#### Exercise prompt:
Up to and including the line that contains "Screen dimensions: 800x500", return every line from the start of the data, unchanged.
───── Listed entries ─────
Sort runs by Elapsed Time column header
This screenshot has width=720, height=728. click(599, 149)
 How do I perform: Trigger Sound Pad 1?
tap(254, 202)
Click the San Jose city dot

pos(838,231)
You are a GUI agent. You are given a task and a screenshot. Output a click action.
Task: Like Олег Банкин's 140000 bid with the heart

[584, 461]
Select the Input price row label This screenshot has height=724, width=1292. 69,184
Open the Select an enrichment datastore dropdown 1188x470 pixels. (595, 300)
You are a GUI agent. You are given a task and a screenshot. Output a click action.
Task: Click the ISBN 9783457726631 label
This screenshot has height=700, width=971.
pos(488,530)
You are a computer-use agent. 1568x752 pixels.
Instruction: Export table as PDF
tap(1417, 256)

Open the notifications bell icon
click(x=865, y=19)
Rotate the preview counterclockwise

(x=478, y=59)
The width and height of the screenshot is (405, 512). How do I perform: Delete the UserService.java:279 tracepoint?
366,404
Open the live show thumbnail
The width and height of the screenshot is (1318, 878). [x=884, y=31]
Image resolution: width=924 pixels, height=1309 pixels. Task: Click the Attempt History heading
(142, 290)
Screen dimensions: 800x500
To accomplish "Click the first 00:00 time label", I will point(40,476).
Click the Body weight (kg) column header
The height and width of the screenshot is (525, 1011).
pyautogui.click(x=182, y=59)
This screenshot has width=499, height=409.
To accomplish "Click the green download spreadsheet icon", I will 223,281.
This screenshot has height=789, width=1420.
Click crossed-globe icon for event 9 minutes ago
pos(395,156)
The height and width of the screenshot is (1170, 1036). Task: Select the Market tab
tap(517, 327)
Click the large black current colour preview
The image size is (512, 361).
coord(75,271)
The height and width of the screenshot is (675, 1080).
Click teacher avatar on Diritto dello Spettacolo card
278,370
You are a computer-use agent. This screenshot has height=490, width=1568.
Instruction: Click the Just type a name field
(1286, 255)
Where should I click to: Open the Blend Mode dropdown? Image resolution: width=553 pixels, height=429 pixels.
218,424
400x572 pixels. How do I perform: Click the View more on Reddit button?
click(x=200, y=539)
─────
#### Written solution:
Sort runs by Elapsed Time column header
This screenshot has width=720, height=728. click(599, 149)
 How do I perform: Trigger Sound Pad 1?
tap(254, 202)
Click the San Jose city dot

pos(838,231)
You are a GUI agent. You are given a task and a screenshot. Output a click action.
Task: Like Олег Банкин's 140000 bid with the heart

[584, 461]
Select the Input price row label This screenshot has height=724, width=1292. 69,184
Open the Select an enrichment datastore dropdown 1188x470 pixels. (595, 300)
You are a GUI agent. You are given a task and a screenshot. Output a click action.
Task: Click the ISBN 9783457726631 label
This screenshot has height=700, width=971.
pos(488,530)
You are a computer-use agent. 1568x752 pixels.
Instruction: Export table as PDF
tap(1417, 256)

Open the notifications bell icon
click(x=865, y=19)
Rotate the preview counterclockwise

(x=478, y=59)
The width and height of the screenshot is (405, 512). How do I perform: Delete the UserService.java:279 tracepoint?
366,404
Open the live show thumbnail
The width and height of the screenshot is (1318, 878). [x=884, y=31]
Image resolution: width=924 pixels, height=1309 pixels. Task: Click the Attempt History heading
(142, 290)
Screen dimensions: 800x500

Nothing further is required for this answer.